McInerny’s death was a shock to the IUSB faculty.
“She was battling cancer, along with Dora,” Martinez said. “They became very close as they would connect through their treatments and all of their struggles. And they understood each other, not just from the academic standpoint of things and their teaching and their commitment to their own craft, as well as their commitment to students and working with students. But they also really connected their struggle, their battle, if you will, with cancer.”
And Natella, who died last month, was set to be honored Monday. She was a renowned sculptor, with two works on IUSB’s campus.
“They just weren’t statues. They looked as if they were breathing. They were alive. That’s part of the legacy—she created work that will live forever,” said Marvin Curtis, retired dean emeritus at IUSB.
“She did—wow—such an amazing job of capturing expression,” Martinez said. “And I always thought that her ability to capture the human expression was a result of her careful observation, as well as the research that she did in the characters that she sculpted.”
Natella was raised in Italy, and studied sculpture in Naples, according to her personal website. She started at IUSB in 2004 and has been there ever since.

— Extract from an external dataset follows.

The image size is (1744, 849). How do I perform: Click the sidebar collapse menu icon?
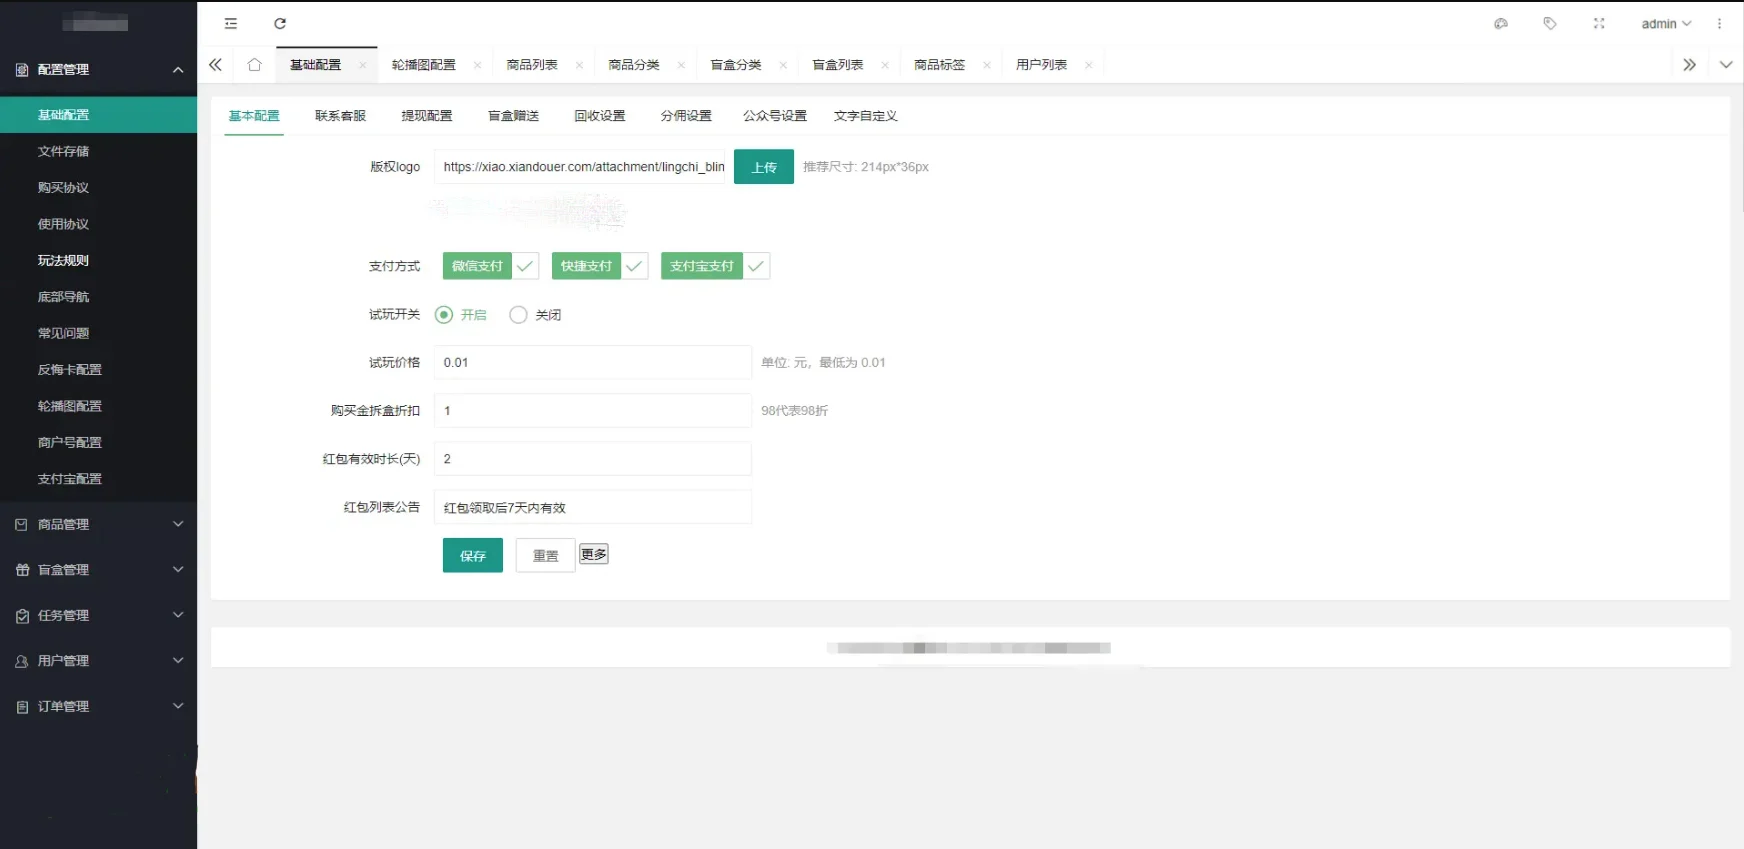tap(231, 24)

“You miss that talent, you know? That incredible talent that she had as an artist,” said Jorge Muniz, former interim dean and current professor of music at IUSB. “But also, you miss the human part. She was a great friend, a very profound person in the way she understood the world and the arts, and I’m going to miss very much our conversations.”
She retired after her cancer diagnosis last year, but no one was prepared for her sudden death last month in a crash on the Indiana Toll Road.
“The artwork is artwork. That’ll be there forever,” Curtis said. “But the students that she touched, who have gone onto careers, who also were introduced to sculpture for the first time.”
And on the day the university was set to honor Natella, they were dealt another blow: the loss of Kim McInerny.
“I have no idea if there is an afterlife or whatever, but if there is, I'd like to think that Kim and Dora can watch the service together, somehow, and they can make good trouble where they are, wherever they may be,” Martinez said. “We take some sort of hope, perhaps, in that thought.”
In honor of the late professor, a woman in the arts at IUSB can now apply for the Dora Natella Endowed Fine Arts Scholarship.
Faculty said it will be an annual memorial donation from Natella’s family.